Hot Springs Jazz Fest: The official podcast of the 2005 Hot Springs Jazz Fest
TOPLEXIL JAZZ PODCAST: Site du podcast Toplexil dédié au Jazz Bebop, Cool, Hardbop principalement. Toplexil is a Jazz oriented podcast. (Website is mostly in French, but I could figure out how to download the music without speaking French.)
JazzDJ – Explorations in jazz: Explorations in jazz – exploring the many essences of that jazz juice groove:
I began Djing in 1988 during the Rare Groove/Acid Jazz moment. My jazz collection includes most flavours including Blue Note, Jazz Funk, Rare Groove, JapJazz, Acid Jazz, Disco Jazz, Cuban, Jazz House, Break Beats, Latin, Brazilian, Soul, Dance Jazz, Funk! I have played festivals, clubs, bars, parties… too many nights to mention, both in the UK and abroad.

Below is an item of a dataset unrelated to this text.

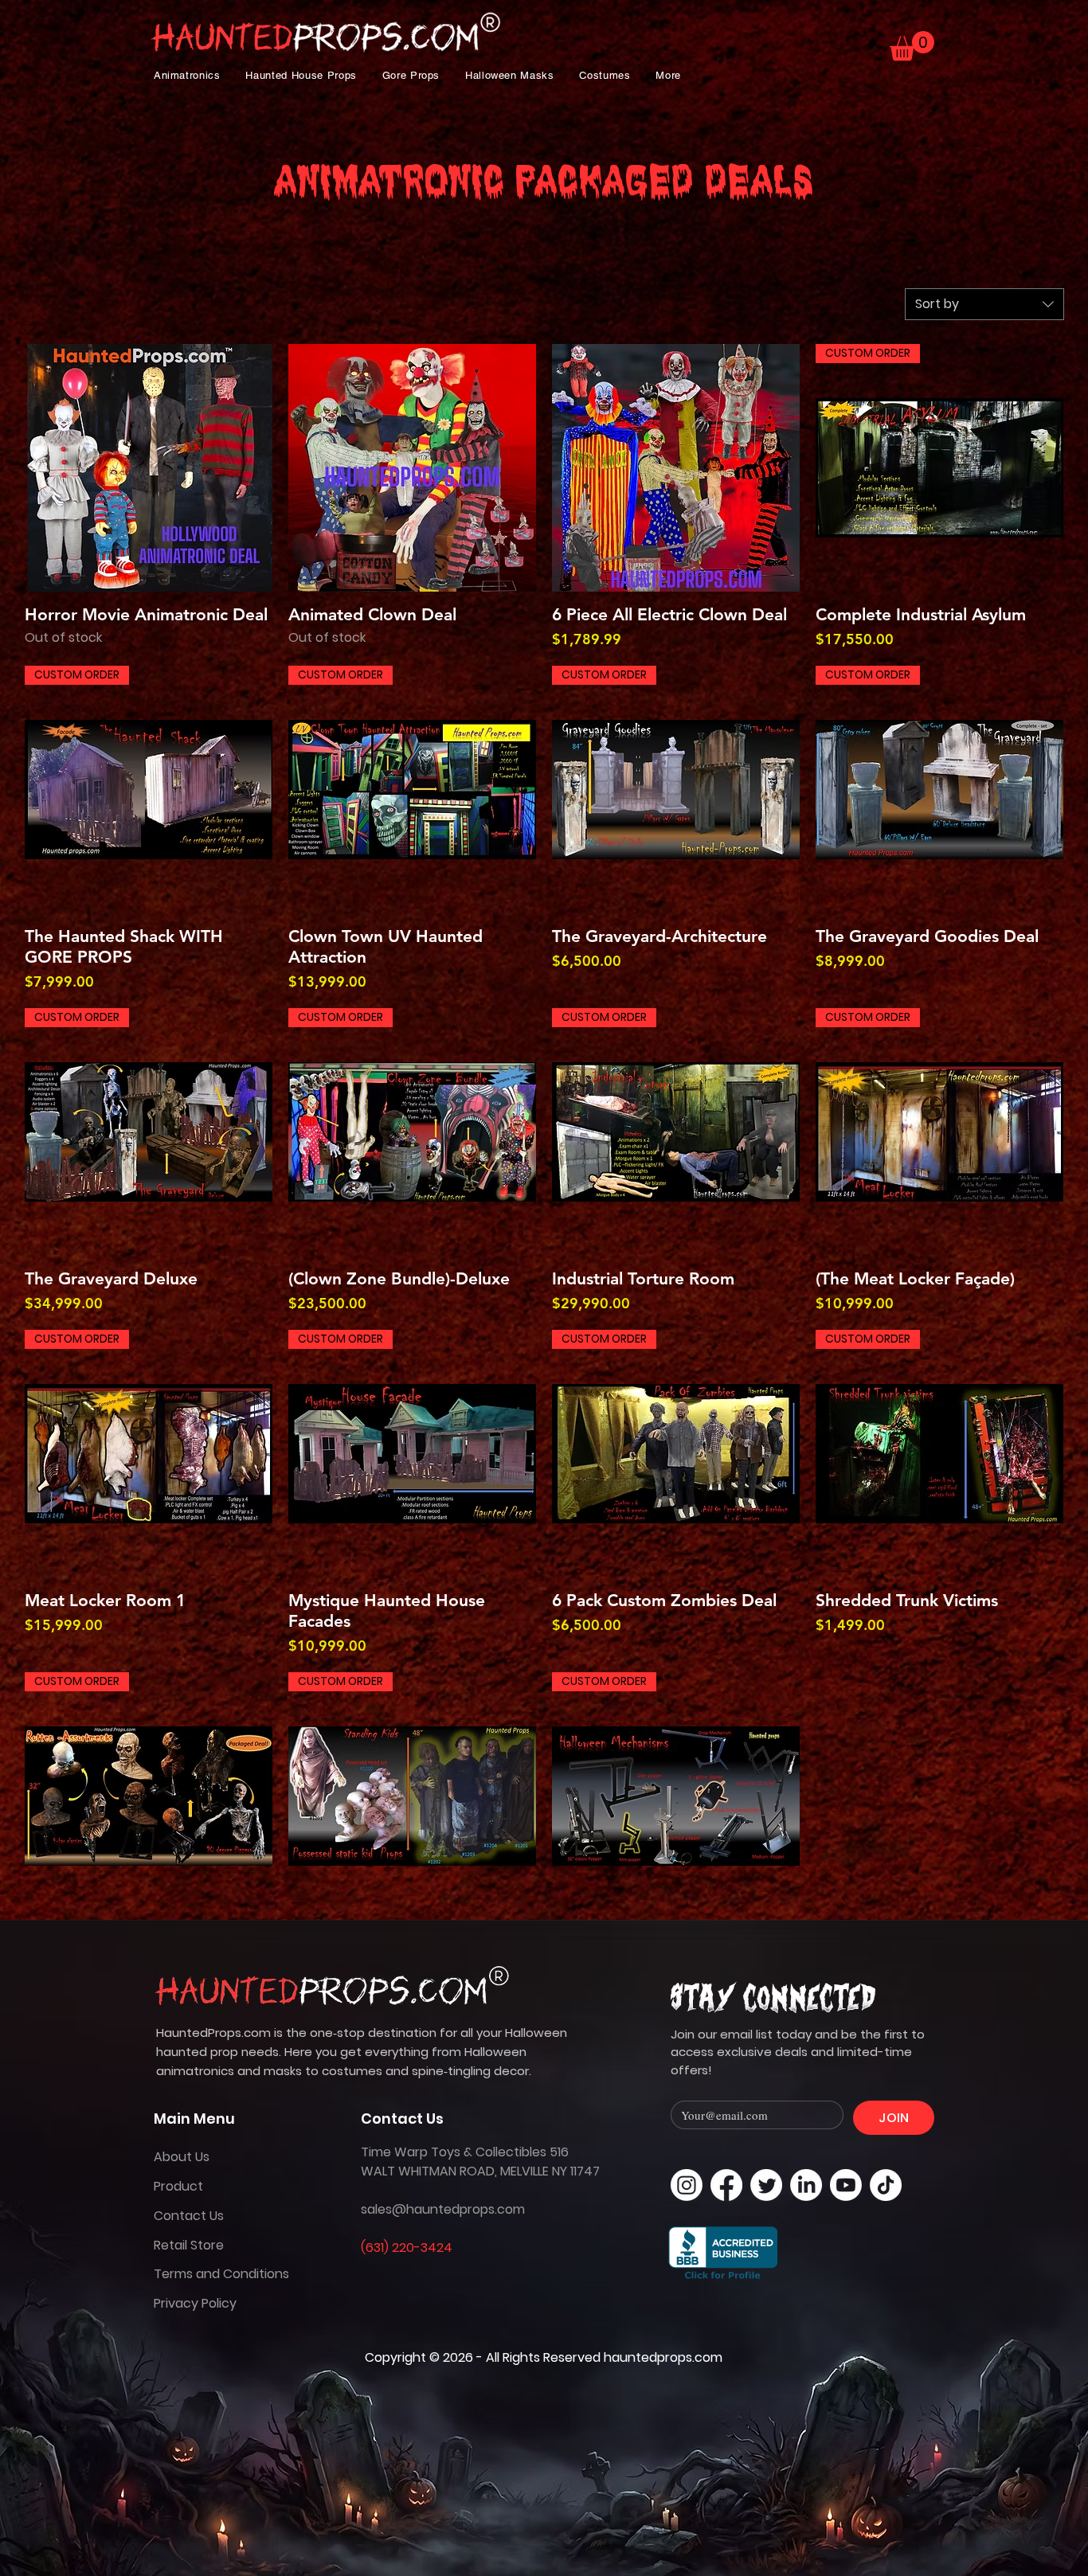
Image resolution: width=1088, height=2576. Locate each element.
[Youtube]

GavezDois: Appears to be an eclectic Brazilian podcast (from what Portuguese I can translate from my knowledge of Spanish); Episode 35 features the progressive jazz group “Thursday Group”:
Podcast número 35. Hoje nós vamos ouvir pela primeira vez o programa Jazz. Aqui ouviremos novidades do mundo do jazz e, sempre que possível, músicas de distribuição livre. Neste primeiro episódio escolhi para lhe apresentar um grupo norte-americano chamado Thursday Group, que se classificam como um grupo de jazz progressivo.